EXTRACTED RECORDS:
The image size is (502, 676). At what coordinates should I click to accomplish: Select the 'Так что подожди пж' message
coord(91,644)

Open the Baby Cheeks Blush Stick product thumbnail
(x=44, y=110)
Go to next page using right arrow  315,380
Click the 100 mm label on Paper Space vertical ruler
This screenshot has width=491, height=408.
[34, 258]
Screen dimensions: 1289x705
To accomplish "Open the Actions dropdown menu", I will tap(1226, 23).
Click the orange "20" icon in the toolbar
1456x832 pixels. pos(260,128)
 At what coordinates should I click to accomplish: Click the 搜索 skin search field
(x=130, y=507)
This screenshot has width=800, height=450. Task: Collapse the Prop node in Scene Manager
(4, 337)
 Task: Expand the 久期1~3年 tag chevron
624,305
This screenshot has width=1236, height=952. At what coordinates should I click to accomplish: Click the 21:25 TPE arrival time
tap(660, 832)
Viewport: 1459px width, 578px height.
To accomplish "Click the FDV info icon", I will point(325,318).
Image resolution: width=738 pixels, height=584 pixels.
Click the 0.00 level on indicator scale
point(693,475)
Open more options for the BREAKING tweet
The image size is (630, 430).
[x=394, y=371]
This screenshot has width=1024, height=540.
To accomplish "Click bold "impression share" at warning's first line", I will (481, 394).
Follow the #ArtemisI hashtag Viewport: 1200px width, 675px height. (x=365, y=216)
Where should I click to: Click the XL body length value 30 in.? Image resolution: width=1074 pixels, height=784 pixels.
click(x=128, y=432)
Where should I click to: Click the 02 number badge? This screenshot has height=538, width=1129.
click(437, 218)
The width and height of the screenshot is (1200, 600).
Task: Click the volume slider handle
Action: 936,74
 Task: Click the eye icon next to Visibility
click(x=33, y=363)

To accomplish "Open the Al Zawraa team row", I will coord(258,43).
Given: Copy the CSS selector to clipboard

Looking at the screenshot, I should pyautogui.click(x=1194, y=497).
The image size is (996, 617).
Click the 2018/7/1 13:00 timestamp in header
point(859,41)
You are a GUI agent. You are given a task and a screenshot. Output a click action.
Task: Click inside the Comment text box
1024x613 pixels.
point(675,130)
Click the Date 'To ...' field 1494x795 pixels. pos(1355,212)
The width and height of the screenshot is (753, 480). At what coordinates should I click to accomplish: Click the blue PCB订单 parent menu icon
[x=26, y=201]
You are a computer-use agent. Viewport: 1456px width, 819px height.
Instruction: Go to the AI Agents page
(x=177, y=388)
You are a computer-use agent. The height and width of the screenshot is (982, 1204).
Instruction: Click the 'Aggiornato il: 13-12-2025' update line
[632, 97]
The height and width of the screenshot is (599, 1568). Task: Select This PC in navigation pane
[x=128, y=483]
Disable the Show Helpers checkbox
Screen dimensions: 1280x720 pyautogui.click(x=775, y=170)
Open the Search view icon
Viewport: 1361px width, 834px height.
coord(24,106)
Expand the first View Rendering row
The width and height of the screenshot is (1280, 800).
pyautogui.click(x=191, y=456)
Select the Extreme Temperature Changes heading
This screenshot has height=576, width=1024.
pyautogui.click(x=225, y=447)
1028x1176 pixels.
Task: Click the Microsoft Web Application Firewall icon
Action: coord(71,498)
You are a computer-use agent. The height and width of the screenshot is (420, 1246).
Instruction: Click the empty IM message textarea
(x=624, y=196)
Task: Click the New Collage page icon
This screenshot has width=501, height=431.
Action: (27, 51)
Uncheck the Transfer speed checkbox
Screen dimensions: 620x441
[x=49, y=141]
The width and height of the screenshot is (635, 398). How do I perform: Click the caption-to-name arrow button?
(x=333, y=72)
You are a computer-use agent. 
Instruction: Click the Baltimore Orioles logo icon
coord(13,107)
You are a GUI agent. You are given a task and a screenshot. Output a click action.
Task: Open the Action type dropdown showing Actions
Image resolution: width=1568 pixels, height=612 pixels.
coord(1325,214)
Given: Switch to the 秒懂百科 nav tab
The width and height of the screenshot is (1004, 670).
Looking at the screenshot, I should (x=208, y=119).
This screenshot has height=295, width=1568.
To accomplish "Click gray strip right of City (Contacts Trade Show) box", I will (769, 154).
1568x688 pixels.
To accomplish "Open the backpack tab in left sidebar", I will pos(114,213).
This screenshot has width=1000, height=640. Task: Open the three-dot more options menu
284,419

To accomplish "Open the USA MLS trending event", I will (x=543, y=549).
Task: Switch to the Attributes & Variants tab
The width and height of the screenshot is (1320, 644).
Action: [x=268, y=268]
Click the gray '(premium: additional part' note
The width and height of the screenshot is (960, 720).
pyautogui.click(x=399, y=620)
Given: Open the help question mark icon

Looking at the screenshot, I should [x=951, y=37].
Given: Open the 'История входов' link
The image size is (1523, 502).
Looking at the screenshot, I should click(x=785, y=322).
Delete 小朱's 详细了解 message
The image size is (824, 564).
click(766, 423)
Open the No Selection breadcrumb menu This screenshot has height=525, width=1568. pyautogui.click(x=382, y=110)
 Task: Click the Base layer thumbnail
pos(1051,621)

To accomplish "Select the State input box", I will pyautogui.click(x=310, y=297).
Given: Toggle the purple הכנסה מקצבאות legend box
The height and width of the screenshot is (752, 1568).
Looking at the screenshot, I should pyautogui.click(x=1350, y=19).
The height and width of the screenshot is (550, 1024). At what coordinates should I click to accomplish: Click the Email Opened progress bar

TO DO: Above are some records; copy each line there that contains "Switch".

WRITTEN RESPONSE:
Given: Switch to the 秒懂百科 nav tab
Task: Switch to the Attributes & Variants tab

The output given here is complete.